Start Records to process

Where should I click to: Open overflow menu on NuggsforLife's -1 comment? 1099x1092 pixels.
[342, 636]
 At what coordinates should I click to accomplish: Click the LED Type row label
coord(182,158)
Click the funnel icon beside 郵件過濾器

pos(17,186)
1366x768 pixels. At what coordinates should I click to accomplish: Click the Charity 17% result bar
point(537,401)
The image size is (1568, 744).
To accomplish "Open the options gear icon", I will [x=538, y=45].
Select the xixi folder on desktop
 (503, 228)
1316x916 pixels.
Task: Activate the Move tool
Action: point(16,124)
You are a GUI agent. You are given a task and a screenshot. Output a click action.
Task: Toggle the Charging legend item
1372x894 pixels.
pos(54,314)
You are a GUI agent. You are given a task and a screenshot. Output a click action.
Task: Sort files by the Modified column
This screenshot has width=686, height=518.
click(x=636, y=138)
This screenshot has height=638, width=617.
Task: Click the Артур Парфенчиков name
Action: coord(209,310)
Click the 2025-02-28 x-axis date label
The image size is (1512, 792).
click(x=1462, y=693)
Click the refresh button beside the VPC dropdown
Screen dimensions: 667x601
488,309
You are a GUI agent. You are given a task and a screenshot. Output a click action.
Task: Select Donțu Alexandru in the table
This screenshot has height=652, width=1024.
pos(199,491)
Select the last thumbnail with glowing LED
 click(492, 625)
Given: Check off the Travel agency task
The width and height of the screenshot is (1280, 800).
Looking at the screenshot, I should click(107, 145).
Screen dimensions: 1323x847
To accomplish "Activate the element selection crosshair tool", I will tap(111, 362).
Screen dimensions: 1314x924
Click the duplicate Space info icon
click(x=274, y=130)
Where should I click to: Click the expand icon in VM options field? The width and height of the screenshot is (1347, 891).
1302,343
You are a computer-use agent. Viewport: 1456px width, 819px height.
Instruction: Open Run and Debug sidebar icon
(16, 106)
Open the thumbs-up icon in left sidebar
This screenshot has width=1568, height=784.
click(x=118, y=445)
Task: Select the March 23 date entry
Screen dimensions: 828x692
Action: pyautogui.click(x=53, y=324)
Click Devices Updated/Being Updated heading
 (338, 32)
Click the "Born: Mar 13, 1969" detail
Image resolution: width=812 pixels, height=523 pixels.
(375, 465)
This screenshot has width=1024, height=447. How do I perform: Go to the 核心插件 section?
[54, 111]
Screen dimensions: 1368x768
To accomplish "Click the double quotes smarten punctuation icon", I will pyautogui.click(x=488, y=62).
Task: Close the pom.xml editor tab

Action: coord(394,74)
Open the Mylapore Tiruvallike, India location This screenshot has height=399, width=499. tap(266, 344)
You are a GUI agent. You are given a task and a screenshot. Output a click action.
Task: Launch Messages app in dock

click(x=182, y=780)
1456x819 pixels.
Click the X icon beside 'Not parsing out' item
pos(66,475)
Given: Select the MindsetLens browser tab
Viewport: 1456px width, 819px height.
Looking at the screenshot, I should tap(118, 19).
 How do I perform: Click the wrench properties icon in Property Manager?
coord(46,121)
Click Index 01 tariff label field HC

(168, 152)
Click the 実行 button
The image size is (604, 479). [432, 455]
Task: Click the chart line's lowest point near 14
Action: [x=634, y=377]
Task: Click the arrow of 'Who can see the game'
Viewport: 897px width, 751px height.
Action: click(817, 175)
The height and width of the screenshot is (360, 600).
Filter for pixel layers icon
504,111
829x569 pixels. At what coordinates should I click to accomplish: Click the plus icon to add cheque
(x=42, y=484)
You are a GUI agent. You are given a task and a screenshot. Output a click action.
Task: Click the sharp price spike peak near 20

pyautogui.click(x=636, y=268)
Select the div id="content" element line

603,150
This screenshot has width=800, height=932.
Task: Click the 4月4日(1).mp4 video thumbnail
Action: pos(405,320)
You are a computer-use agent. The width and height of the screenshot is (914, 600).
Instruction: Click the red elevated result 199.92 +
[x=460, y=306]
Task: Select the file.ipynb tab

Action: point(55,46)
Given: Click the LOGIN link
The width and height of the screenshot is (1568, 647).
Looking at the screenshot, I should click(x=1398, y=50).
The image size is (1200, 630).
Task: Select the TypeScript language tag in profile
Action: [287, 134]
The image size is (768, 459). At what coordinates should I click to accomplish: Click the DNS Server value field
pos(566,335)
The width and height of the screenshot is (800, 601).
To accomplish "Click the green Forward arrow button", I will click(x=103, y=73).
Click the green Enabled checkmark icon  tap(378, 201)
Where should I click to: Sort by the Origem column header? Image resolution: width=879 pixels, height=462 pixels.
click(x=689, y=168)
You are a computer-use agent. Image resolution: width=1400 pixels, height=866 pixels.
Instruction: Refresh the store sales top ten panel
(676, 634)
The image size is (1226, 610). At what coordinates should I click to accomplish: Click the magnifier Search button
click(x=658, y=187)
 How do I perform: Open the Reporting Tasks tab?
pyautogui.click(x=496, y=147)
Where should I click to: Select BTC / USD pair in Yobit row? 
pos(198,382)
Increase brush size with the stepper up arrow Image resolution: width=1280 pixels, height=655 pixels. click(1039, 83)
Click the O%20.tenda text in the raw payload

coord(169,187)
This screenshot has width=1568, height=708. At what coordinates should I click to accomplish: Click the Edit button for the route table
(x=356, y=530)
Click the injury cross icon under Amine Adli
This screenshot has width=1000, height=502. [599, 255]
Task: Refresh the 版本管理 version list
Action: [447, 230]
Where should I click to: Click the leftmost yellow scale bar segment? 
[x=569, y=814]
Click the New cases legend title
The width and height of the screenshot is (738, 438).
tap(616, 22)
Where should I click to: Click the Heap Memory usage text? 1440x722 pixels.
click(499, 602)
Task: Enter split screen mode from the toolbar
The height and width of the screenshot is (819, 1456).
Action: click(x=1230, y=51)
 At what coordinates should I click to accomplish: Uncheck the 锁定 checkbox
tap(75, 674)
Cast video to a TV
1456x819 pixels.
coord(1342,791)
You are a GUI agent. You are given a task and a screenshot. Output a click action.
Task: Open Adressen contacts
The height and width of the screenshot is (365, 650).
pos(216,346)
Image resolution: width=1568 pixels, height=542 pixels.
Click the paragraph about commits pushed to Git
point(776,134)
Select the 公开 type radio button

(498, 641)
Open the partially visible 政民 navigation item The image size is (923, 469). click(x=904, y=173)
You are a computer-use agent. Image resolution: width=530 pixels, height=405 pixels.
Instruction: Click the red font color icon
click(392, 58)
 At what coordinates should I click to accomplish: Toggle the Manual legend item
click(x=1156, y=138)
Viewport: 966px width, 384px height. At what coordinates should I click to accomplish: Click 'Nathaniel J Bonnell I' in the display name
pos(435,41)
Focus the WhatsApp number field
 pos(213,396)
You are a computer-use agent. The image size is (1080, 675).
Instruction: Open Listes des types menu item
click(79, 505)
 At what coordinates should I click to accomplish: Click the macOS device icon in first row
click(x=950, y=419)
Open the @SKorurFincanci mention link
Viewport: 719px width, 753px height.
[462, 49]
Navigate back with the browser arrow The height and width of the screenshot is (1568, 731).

End Records to process

### What is required
Format the lines of the material above, starting at the line that contains "How do I perform: Open" and ending at the line that contains "tap(75, 674)", as a Markdown table with the columns Row and Line. Omit blank lines and number the remaining rows consecutively.

### Exercise answer
| Row | Line |
|---|---|
| 1 |  How do I perform: Open the Reporting Tasks tab? |
| 2 | pyautogui.click(x=496, y=147) |
| 3 | Where should I click to: Select BTC / USD pair in Yobit row?  |
| 4 | pos(198,382) |
| 5 | Increase brush size with the stepper up arrow Image resolution: width=1280 pixels, height=655 pixels. click(1039, 83) |
| 6 | Click the O%20.tenda text in the raw payload |
| 7 | coord(169,187) |
| 8 | This screenshot has width=1568, height=708. At what coordinates should I click to accomplish: Click the Edit button for the route table |
| 9 | (x=356, y=530) |
| 10 | Click the injury cross icon under Amine Adli |
| 11 | This screenshot has width=1000, height=502. [599, 255] |
| 12 | Task: Refresh the 版本管理 version list |
| 13 | Action: [447, 230] |
| 14 | Where should I click to: Click the leftmost yellow scale bar segment?  |
| 15 | [x=569, y=814] |
| 16 | Click the New cases legend title |
| 17 | The width and height of the screenshot is (738, 438). |
| 18 | tap(616, 22) |
| 19 | Where should I click to: Click the Heap Memory usage text? 1440x722 pixels. |
| 20 | click(499, 602) |
| 21 | Task: Enter split screen mode from the toolbar |
| 22 | The height and width of the screenshot is (819, 1456). |
| 23 | Action: click(x=1230, y=51) |
| 24 |  At what coordinates should I click to accomplish: Uncheck the 锁定 checkbox |
| 25 | tap(75, 674) |